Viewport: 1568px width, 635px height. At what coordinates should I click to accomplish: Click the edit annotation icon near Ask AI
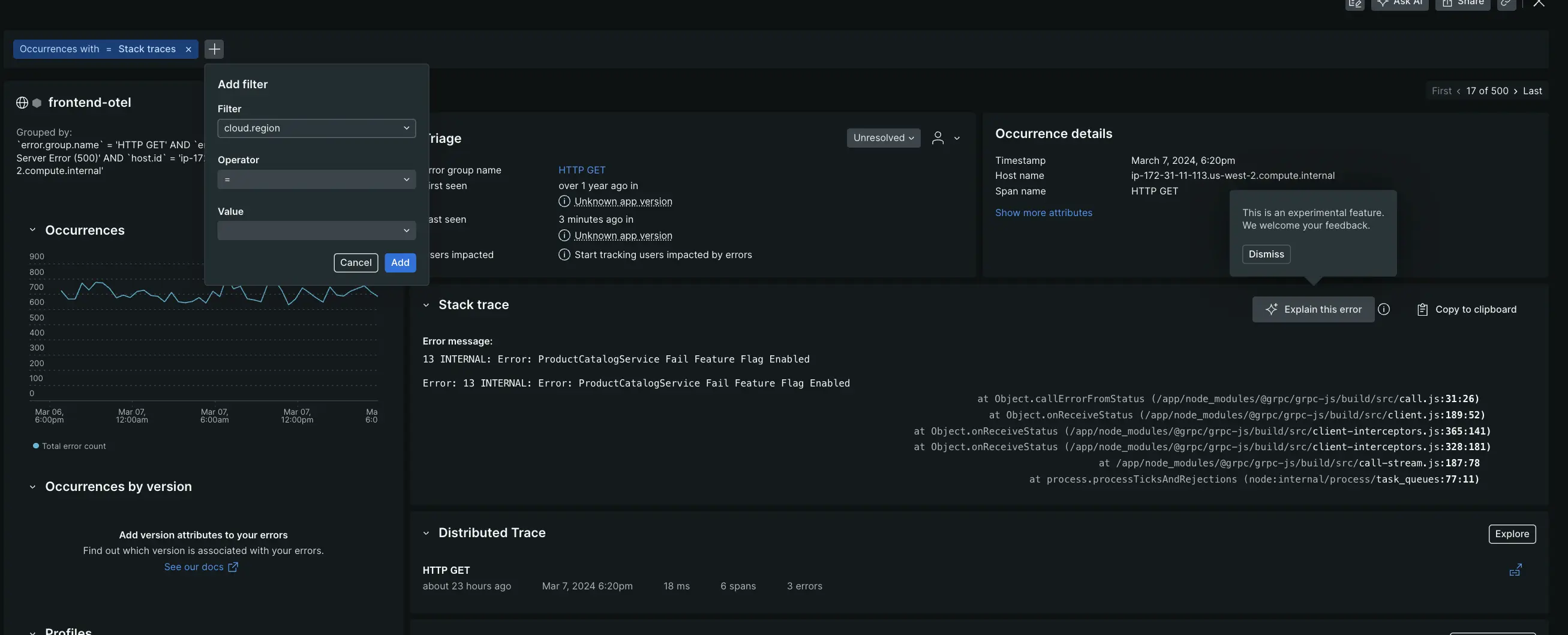(1354, 4)
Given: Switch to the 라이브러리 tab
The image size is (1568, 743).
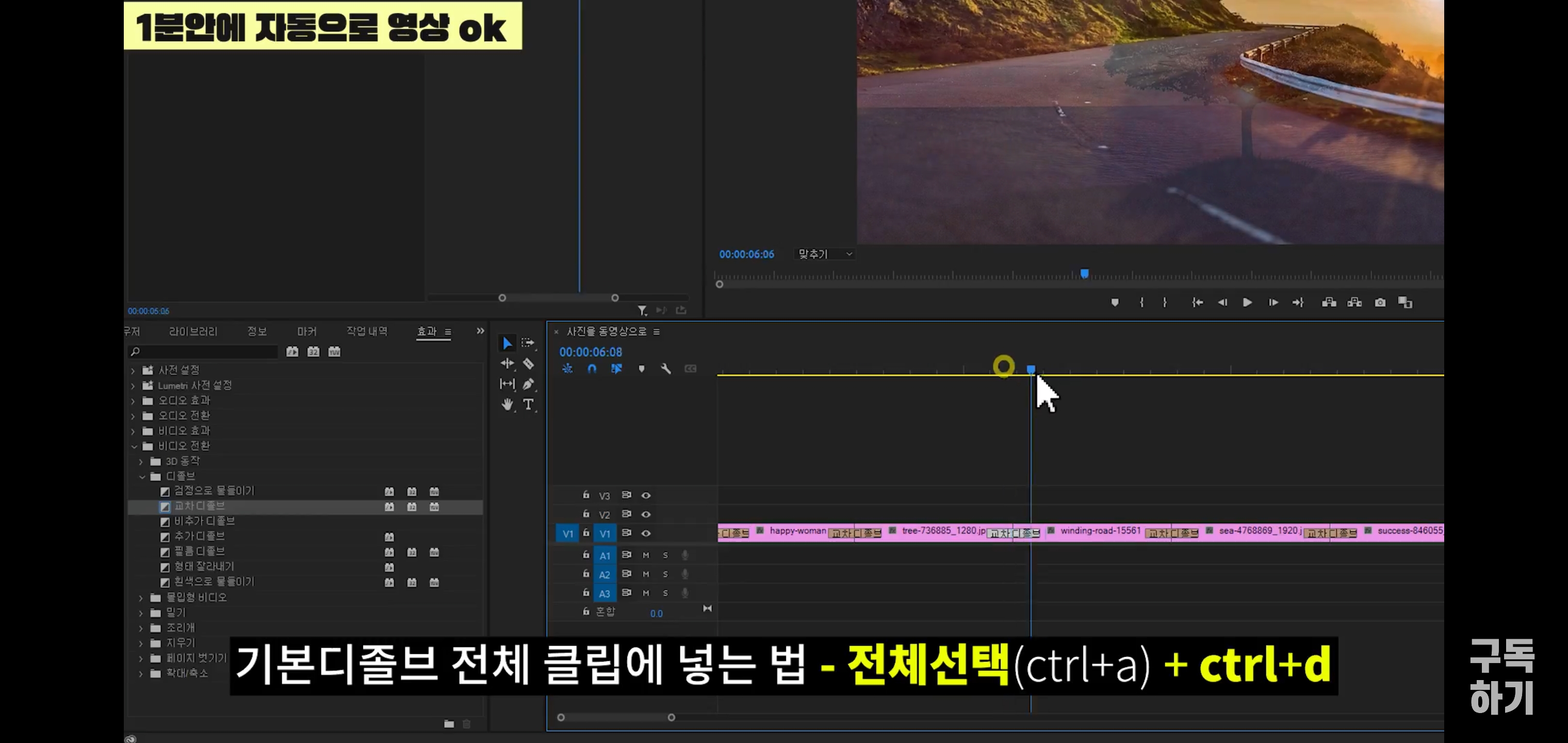Looking at the screenshot, I should click(x=192, y=331).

★ ★ ★ ★ ★

[What the task asks]: In the copy, each entry above must match exactly, and no picture may be carried over.

[Result of the exercise]:
Viewport: 1568px width, 635px height. At what coordinates should I click to accomplish: Click the edit annotation icon near Ask AI
(1354, 4)
Given: Switch to the 라이브러리 tab
The image size is (1568, 743).
Looking at the screenshot, I should click(x=192, y=331).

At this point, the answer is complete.